> _ABOUT THIS TASK_
Write out, from the entries below, exactly the lines that run between the lines holding "301x173 pixels. How" and "Given: Select the Cable Type circle", inclusive, and stop there.

(Stored data entries)
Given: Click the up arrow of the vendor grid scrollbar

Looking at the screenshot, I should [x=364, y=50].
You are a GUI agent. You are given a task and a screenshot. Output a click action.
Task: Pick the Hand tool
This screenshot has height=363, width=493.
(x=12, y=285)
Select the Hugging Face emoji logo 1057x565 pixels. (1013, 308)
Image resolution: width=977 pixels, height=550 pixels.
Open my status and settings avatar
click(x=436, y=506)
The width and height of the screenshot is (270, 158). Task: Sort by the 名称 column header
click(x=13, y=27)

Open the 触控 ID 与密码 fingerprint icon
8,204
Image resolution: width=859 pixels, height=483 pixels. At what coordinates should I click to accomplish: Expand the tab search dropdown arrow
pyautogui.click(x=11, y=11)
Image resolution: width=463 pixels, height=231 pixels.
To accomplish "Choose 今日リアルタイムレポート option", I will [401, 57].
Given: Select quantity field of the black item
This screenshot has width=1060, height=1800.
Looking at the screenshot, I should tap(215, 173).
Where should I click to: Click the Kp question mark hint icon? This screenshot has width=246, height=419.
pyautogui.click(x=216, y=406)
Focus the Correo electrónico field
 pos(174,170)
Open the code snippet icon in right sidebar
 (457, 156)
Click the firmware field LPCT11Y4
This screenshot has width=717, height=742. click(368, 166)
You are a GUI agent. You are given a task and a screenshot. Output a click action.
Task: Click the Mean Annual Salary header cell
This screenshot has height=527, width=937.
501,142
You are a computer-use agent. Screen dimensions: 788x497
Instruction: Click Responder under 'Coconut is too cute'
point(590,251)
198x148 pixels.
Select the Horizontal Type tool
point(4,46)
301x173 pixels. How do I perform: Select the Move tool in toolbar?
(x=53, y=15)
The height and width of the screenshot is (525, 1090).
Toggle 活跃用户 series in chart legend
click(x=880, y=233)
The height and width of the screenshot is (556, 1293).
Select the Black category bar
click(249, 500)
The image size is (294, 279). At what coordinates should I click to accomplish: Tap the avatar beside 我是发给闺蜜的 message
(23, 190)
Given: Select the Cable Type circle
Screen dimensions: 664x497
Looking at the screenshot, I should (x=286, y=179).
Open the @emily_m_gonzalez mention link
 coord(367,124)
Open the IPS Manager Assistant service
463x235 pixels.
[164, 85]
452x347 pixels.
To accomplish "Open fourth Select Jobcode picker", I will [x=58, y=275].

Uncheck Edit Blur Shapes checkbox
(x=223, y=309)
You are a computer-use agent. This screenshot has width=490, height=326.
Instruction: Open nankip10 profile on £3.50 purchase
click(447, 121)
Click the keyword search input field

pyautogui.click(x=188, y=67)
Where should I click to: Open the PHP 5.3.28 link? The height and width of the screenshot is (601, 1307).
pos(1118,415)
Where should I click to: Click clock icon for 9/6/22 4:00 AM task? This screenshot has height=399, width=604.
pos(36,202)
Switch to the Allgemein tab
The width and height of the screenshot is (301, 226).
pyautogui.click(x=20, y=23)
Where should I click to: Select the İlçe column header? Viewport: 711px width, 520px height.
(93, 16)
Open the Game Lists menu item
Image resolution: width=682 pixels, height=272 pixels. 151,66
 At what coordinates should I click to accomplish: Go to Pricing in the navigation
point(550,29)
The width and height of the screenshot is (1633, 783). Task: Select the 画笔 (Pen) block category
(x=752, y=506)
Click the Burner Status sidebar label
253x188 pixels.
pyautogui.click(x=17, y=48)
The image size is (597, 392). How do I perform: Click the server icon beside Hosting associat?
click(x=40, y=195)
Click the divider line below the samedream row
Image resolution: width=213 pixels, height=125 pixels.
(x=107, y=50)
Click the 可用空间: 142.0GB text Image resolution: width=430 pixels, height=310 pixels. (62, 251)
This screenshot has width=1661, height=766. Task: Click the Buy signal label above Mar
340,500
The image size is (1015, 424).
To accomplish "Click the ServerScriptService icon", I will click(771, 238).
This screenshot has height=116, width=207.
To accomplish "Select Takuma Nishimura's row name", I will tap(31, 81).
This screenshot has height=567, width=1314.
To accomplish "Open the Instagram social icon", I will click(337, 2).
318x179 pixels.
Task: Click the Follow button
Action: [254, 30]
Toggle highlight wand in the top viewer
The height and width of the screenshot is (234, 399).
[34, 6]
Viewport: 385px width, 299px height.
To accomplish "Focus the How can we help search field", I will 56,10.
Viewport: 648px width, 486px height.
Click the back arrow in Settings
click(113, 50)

> _TASK RESPONSE_
301x173 pixels. How do I perform: Select the Move tool in toolbar?
(x=53, y=15)
The height and width of the screenshot is (525, 1090).
Toggle 活跃用户 series in chart legend
click(x=880, y=233)
The height and width of the screenshot is (556, 1293).
Select the Black category bar
click(249, 500)
The image size is (294, 279). At what coordinates should I click to accomplish: Tap the avatar beside 我是发给闺蜜的 message
(23, 190)
Given: Select the Cable Type circle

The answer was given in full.